Responses, respectively numbered for your convenience:
- Abolitionists did not much care for the "landmark rulings" on Dred Scott or Plessey, nor were they interested in the preservation of the institution of slavery, nor did they feel that if the membership of SCOTUS continued to favor institutionalized servitude, then they should have just given up.
- Arguing about how "human" an embryo looks may be superficial, but many people continue to judge a book by its cover ("If it just looks like a blob of cells, then it can't be a person"). See item #4.
- A gamete may contain demonstrably human DNA, but it only contains half of what it's supposed to. Thus, it either lacks the discrete humanity of a zygote, or it's some kind of haploid miracle or it falls far short of viability and miscarriage before abortion could even be considered is all but a certainty. A kidney cell, as the kidney containing it, is by definition part of the whole, not the whole of an entity. Removing a kidney does not dehumanize a person; the zygote is not an interchangeable part of a person, but can only be removed as a whole (indeed, there is no way to remove part of it without great risk of destruction) from the mother. There's nothing to distinguish it from, as a kidney cell can be distinguished from the whole organ or organism, except the entire mother. Some philosopher must have already tried to make or disprove arguments of this form, of what constitutes a part versus an essence. Anyone care to point me that way? Bueller?

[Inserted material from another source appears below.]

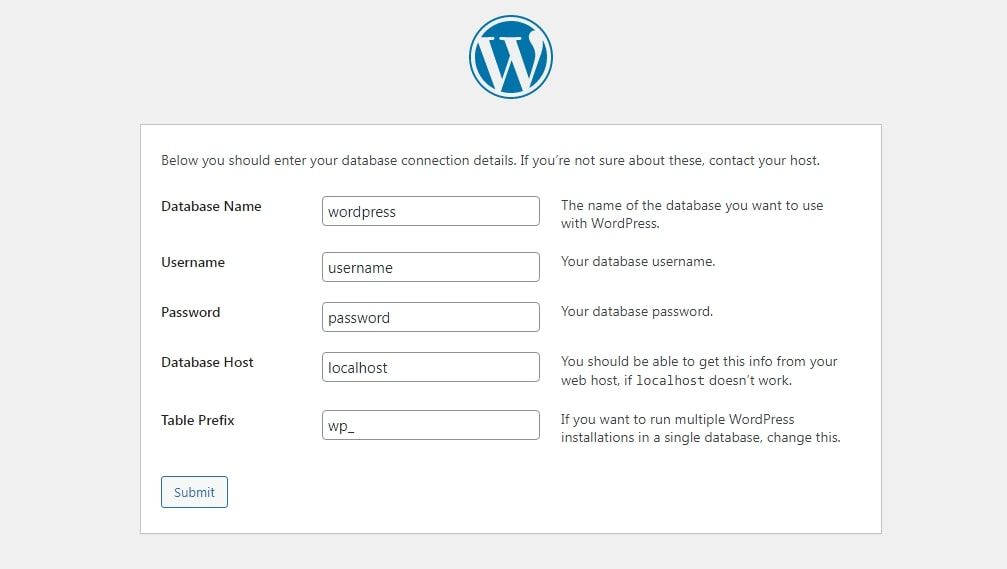Click the "Username" field label
Image resolution: width=1007 pixels, height=569 pixels.
pyautogui.click(x=193, y=263)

- I'm surprised by this point. Most people pick the detection of brain activity for their arbitrary criterion of personhood. I wonder how many of them consider pets to be people. A good point is raised, though: humanity is not lost with a decrease in our ability to judge a human by sight. What are we left with, though? We have to choose either conception, or an arbitrary point based on such things as viability or risk to the mother, and neither of the latter is particularly satisfactory. The former will converge on the moment of conception as technology improves--and we've already shown conception to be possible through externally applied technology--so it doesn't have any inherent ethical capacity. The latter will also decrease as technology improves, but it leaves unanswered the question of whether we're pitting the rights and responsibilities of a pregnant woman against anyone else's rights, so this point is contingent on other arguments, none of which I find moving, as you can imagine.
- No one denies it because such a ridiculous claim would comprise too direct a means of forfeiting the debate on the account of psychosis. This claim isn't a stand-alone argument; "I say you're wrong, because no one disagrees with your proof, which I will not believe is valid." An alternative criterion for humanity or personhood is still needed.
- I don't know how to stop the famines in Africa, either. Should I then not volunteer at the local soup kitchen? Maybe my example should be reversed--I have no idea how many zygotes are miscarried versus the number of abortions. Either way, there is a world of difference between failing, being unable, to prevent deaths, even a lot of them, and deliberately killing someone, innocent or otherwise.